Manizha Sangin est née à Douchanbé et elle n’avait que trois ans quand son pays natal a sombré dans le tourbillon de la guerre civile. En 1994, un obus s’est abattu sur la maison dans laquelle elle vivait avec sa famille.

« Par miracle, à une minute de cela, maman est sortie étendre le linge en me portant dans ses bras. Rien ne nous est resté de notre appartement, ni de la vie passée », avouait-elle dans un entretien.

Peu après, la famille a fui pour Moscou afin d’y recommencer sa vie, et ce, « sans droits, sans argent, sans toit ». Sa mère, Nadejda Ousmanova, spécialiste de physique nucléaire, a été contrainte de nettoyer les entrées d’immeubles et de vendre des t-shirts dans les passages souterrains pour nourrir ses cinq enfants.

Aujourd’hui, Manizha dit être « heureuse » d’écrire des chansons en russe pour l’auditoire russophone, mais, souligne-t-elle, ce sont justement ses origines tadjikes qui sont devenues la principale source de la haine la visant. Bien qu’elle ait été choisie par les téléspectateurs, tous n’ont pas été satisfaits par ce choix. « Comment une Tadjike peut-elle chanter sur les femmes russes. Je ne suis pas nationaliste, mais cela me révolte ! », est un exemple des commentaires ayant fait leur apparition sur les réseaux sociaux.

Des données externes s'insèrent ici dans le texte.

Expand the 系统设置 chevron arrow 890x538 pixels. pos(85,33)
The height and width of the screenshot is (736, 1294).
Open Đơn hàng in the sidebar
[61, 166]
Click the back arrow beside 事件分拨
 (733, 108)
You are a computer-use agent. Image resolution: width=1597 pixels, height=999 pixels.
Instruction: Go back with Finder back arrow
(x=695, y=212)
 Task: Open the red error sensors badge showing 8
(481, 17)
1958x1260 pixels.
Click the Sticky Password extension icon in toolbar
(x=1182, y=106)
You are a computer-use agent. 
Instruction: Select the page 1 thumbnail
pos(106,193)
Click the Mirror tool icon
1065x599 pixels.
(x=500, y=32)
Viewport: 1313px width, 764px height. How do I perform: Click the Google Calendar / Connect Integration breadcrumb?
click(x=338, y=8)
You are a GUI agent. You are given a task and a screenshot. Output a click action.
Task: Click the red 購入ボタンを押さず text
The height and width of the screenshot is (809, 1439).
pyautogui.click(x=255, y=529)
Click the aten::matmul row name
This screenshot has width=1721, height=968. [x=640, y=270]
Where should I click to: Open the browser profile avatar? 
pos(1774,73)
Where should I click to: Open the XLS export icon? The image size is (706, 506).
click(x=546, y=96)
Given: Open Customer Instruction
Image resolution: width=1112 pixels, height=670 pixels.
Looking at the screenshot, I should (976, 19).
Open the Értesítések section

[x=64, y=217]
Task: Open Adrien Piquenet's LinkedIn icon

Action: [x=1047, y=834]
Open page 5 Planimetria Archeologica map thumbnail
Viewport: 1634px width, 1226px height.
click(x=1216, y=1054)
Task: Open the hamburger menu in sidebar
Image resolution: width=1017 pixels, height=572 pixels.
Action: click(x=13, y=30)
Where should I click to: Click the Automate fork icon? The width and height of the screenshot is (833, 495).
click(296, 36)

Quoi qu’il en soit, elle se heurte contre les stéréotypes et la xénophobie pure et dure depuis le début de sa carrière en Russie. Elle fait de la musique depuis son enfance : elle est devenue lauréate du IVe festival international Kaunas Talent, a donné des concerts à travers les pays Baltes et ses tubes ont été diffusés par les radios tadjikes. Sa première « grande » gloire, elle l’a connue à 15 ans – elle a été enfin remarquée par des producteurs russes qui ont décidé de la promouvoir. Toutefois, jugeant son nom « trop musulman », ils lui ont inventé un pseudonyme, Ru.Kola.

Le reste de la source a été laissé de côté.